According to the passage on prosecutorial discretion, why does the criminal justice system give broad discretion to prosecutors rather than to victims?

▶ Given passage
— BEGIN —

However, the Victims' Bill of Rights is not a drastic transformation of the criminal justice system whereby the victim is given control over the solicitor's broad discretion. The criminal justice system gives prosecutors, as opposed to victims, broad discretion in deciding which cases to try because prosecutors are less likely to be prejudiced by personal and emotional motives. The South Carolina Constitution and case law place the unfettered discretion to prosecute solely in the prosecutor's hands. "Prosecutors may pursue a case to trial, or they may plea bargain it down to a lesser offense or they may simply decide not to prosecute the offense in its entirety." State v. Thrift, 312 S.C. 282, 291-92, 440 S.E.2d 341, 346 (1994). Furthermore, the Court of Appeals held that while prosecutors have some duties to crime victims, "their prosecutorial discretion is not contracted or limited by victims' rights laws." Reed, 333 S.C. at 676,511 S.E.2d at 400.4

Although prosecutorial discretion is broad, it is not unlimited. The judiciary is empowered to infringe on the exercise of prosecutorial discretion when it is necessary to review and interpret the results of the prosecutor's actions when those actions violate certain constitutional mandates. Id. (citing Thrift, supra).

— END —

▶ Source material
— BEGIN —

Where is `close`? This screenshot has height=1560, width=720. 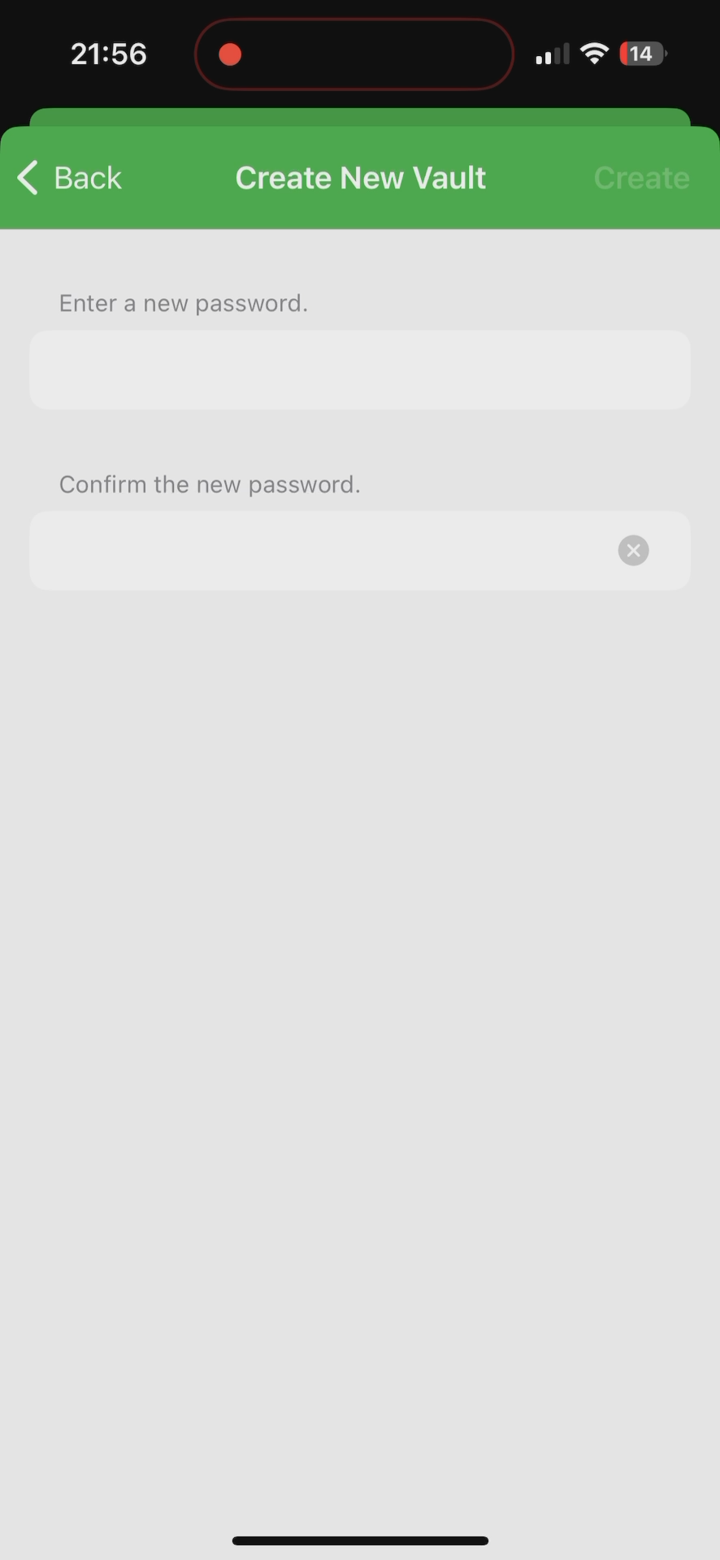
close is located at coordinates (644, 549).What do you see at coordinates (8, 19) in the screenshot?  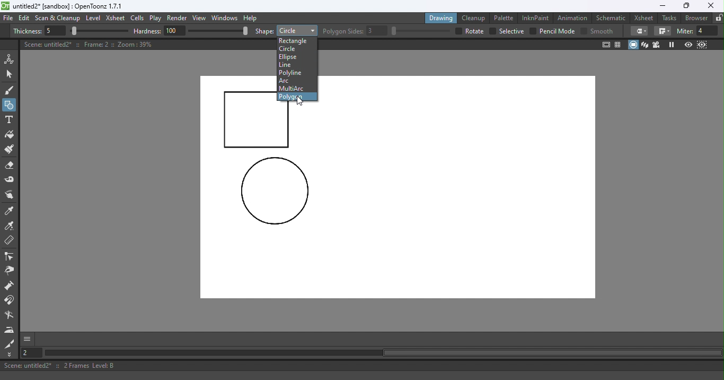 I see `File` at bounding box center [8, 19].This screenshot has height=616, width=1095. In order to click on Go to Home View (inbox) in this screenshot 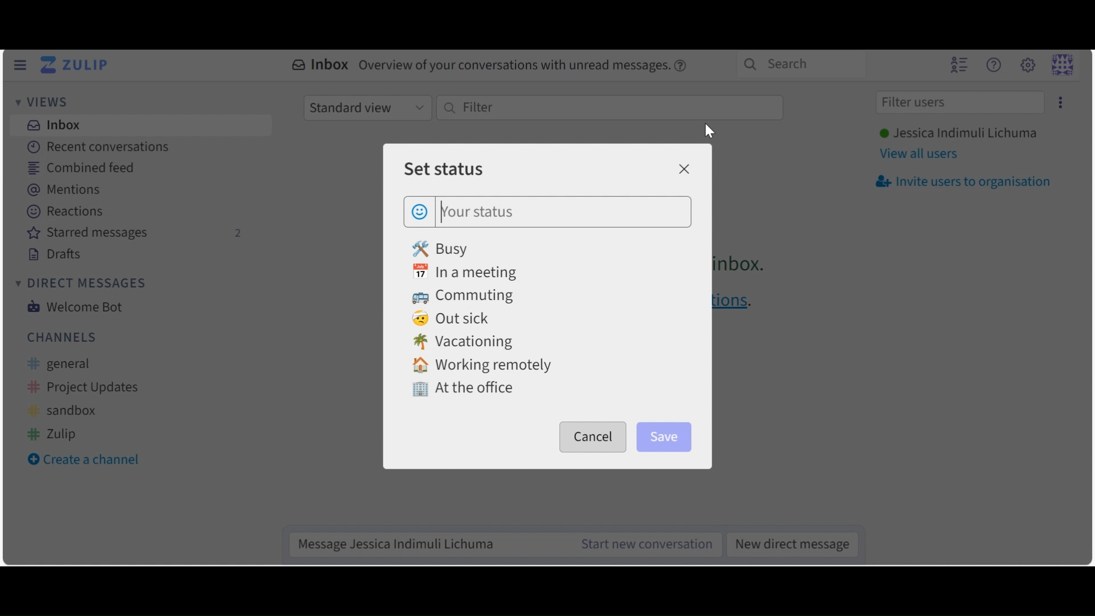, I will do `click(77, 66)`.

— END —

▶ Task result
Prosecutors are less likely to be prejudiced by personal and emotional motives.